= Strategic nomination =

Election strategy

Strategic nomination refers to the entry of a candidate into an election with the intention of changing the ranking of other candidates. The name is an echo of ‘tactical voting’ and is intended to imply that it is the candidates rather than the voters who are seeking to manipulate the result in a manner unfaithful to voters’ true preferences.

The same effect may occur even if candidates are not nominated with this thought in mind. Depending on the voting system being used, the addition of extra candidates with similar constituencies may either split away votes and hurt their combined prospects (in plurality voting systems), or it may concentrate votes in favor of the overrepresented constituencies (in positional voting systems).

Strategic nomination may also be employed to confuse voters by running candidates with similar names to a major candidate. This can be seen as a type of vote-splitting, but could have some effect even in otherwise robust methods if some voters vote for a fake candidate instead of the real candidate. An Indian election in 2014 provides an example, where Bharatiya Janata Party candidate Chandu Sahu found himself facing ten independent candidates sharing his name.

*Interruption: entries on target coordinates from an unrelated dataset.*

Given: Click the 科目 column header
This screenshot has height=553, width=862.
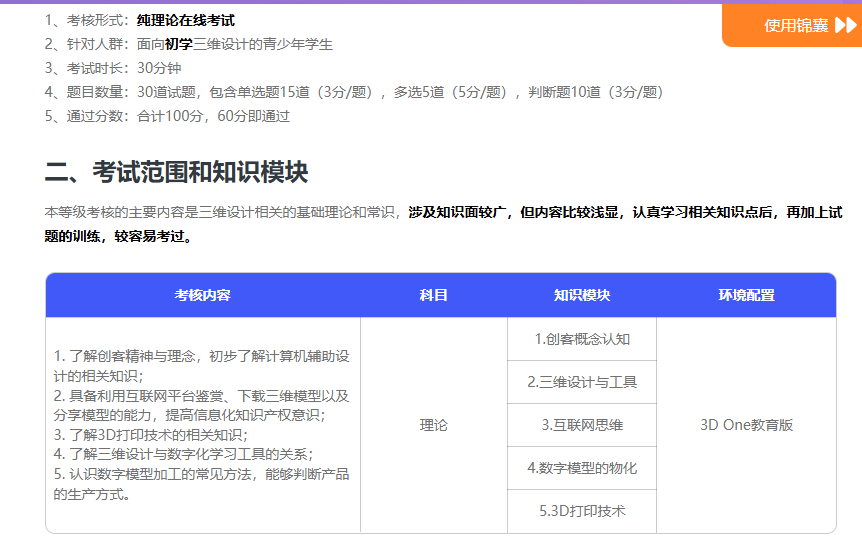Looking at the screenshot, I should (434, 295).
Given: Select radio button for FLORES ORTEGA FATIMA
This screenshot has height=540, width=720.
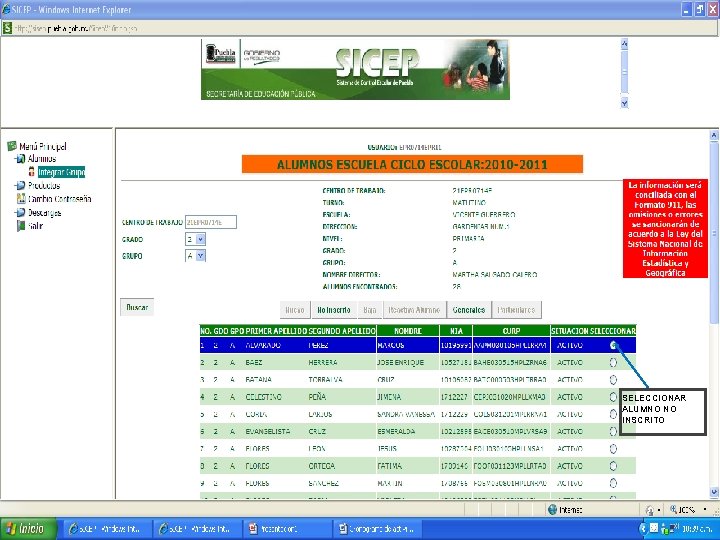Looking at the screenshot, I should 613,466.
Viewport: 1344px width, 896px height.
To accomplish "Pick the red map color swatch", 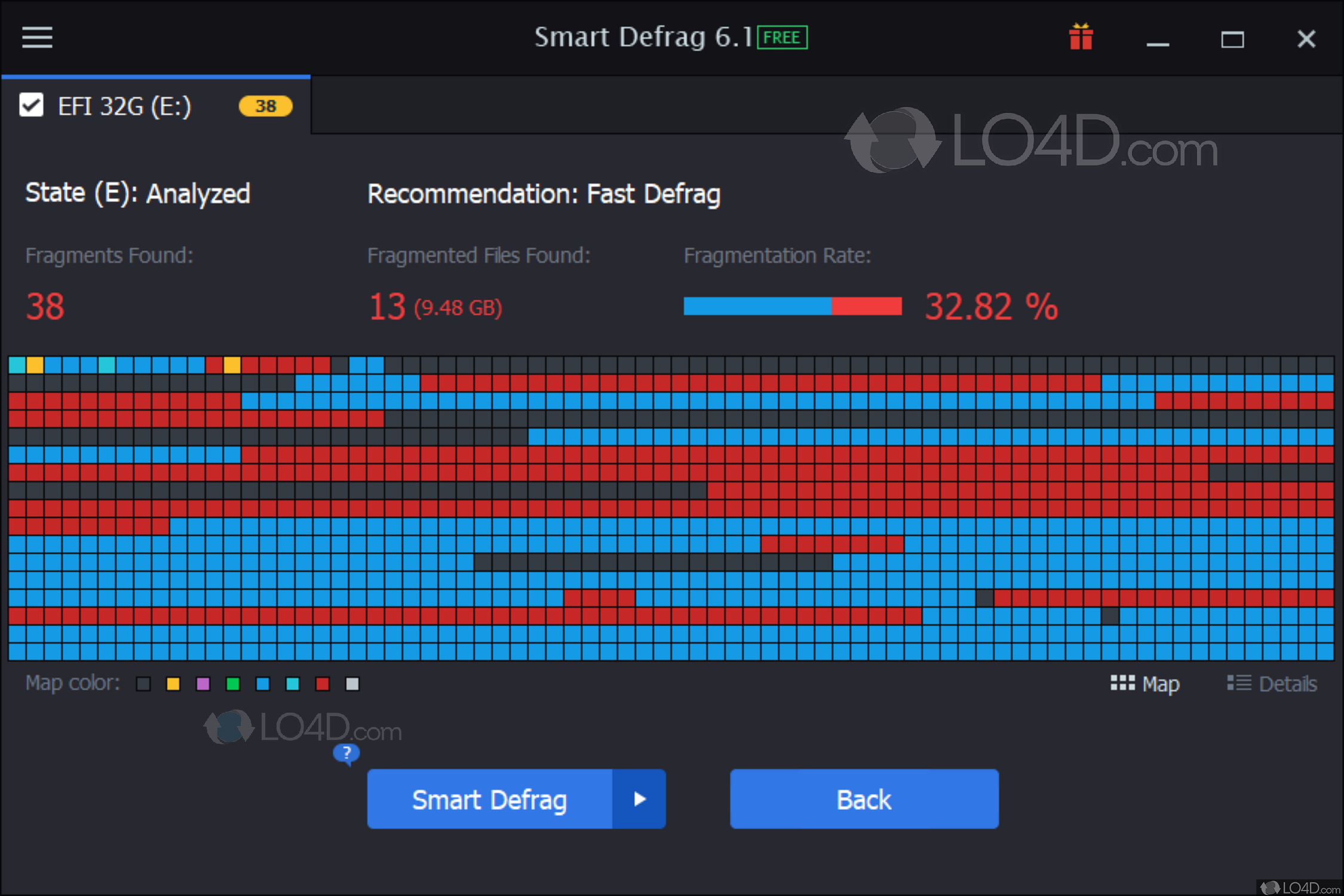I will coord(323,684).

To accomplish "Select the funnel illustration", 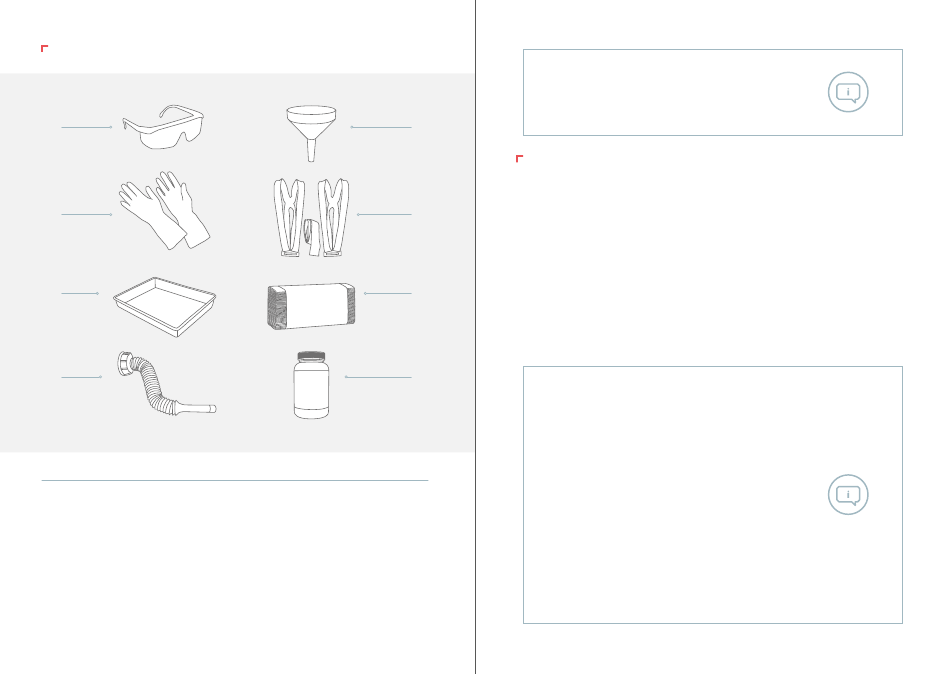I will [x=311, y=133].
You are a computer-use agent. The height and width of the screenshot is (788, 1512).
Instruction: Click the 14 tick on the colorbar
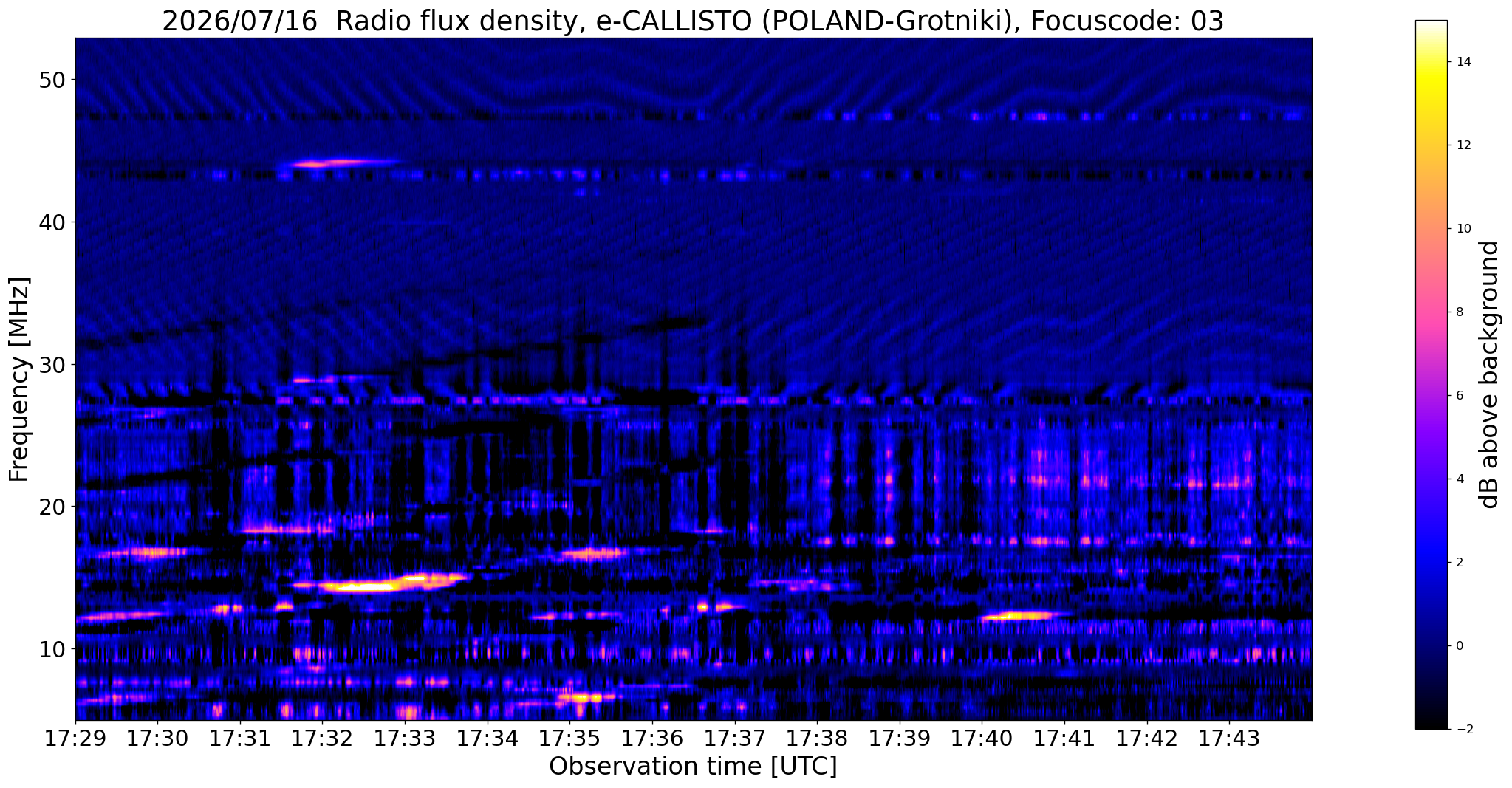(1461, 61)
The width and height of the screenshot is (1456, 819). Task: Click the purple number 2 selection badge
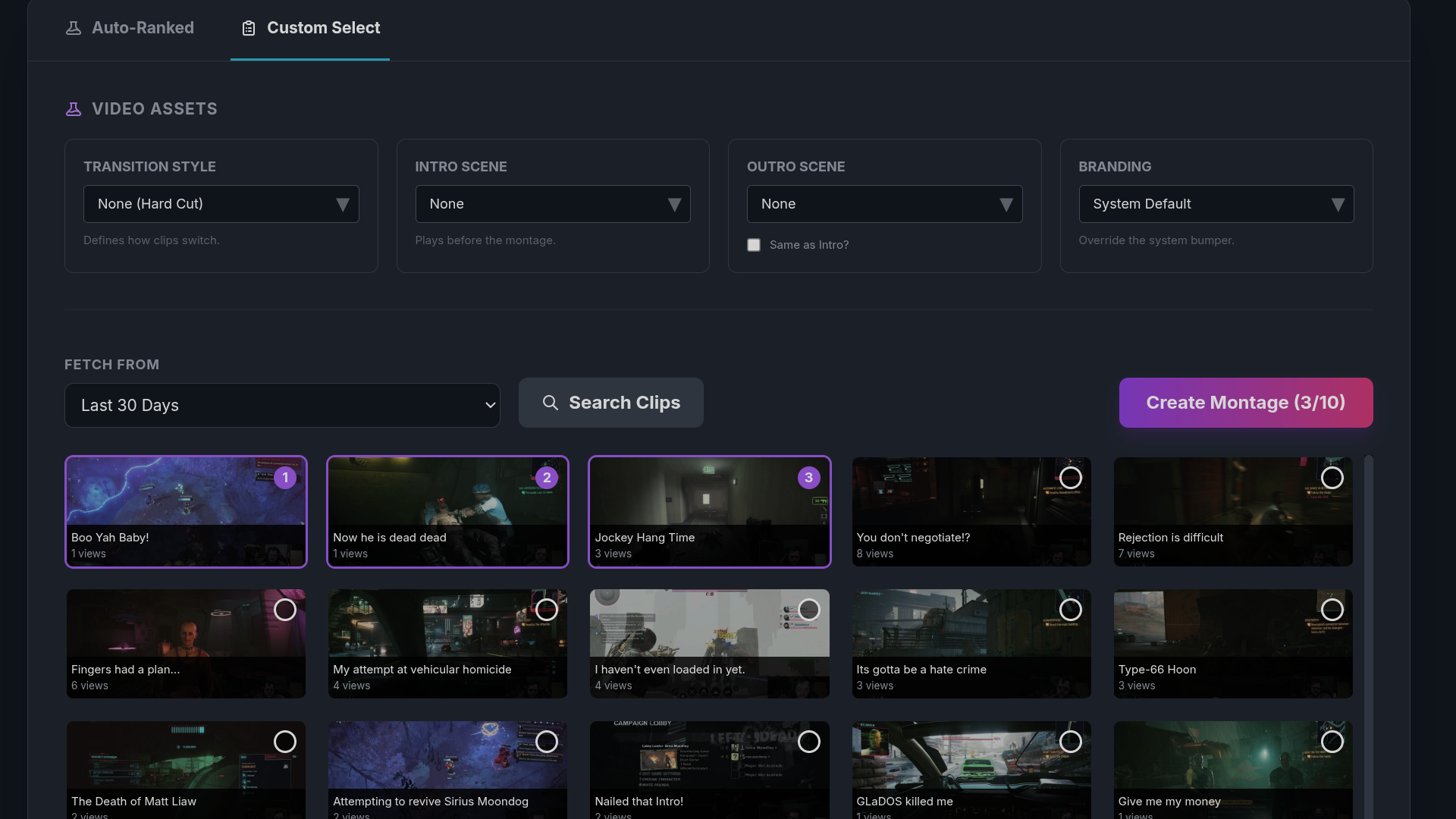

== Independence of irrelevant alternatives ==

Strategic nomination consists of manipulating a feature of voting systems which lies in their lacking the property of ‘independence of irrelevant alternatives’. Arrow's impossibility theorem shows that this property is inconsistent with others with more compelling claims to acceptance, and in consequence all seriously proposed voting systems are vulnerable in principle to strategic nomination.

In the limited case in which votes are cast according to positions on a political spectrum, voting systems which satisfy the Condorcet criterion also satisfy the median voter theorem which protects them against strategic manipulation. Other voting systems remain vulnerable. An example in the Borda count article shows how that system can be subverted by nominating candidates on one side of a political spectrum.

== Independence of clones ==

In order to simplify the issue, academic attention sometimes focuses on a specific kind of strategic nomination: the kind that involves clones. Clones in this context are candidates between whom every voter is indifferent. They will be tied in every ballot if the voting system allows ties, and will otherwise be consecutive.

It is desirable for the outcome of an election to be essentially unaffected by the addition or removal of clones. Adding or removing a clone candidate should only change the winner if the old winner, the new winner, and the candidate added or removed are all clones of each other. A voting system that satisfies this criterion is considered "independent of clones". Independence of clones was first formulated by Nicolaus Tideman.

== Types of strategic nomination ==
1. Vote-splitting happens when adding similar or clone candidates decreases the chance of any of them winning, also known as a spoiler effect. Methods that are vulnerable to this include the plurality voting system and two-round runoff voting.
2. Teaming happens when adding more candidates actually helps the chances of any of them winning, as can occur in Borda counts.
3. Crowding happens when adding candidates affects the outcome of an election without either helping or harming the chances of their factional group, but instead affecting another group. This can occur in Copeland's method.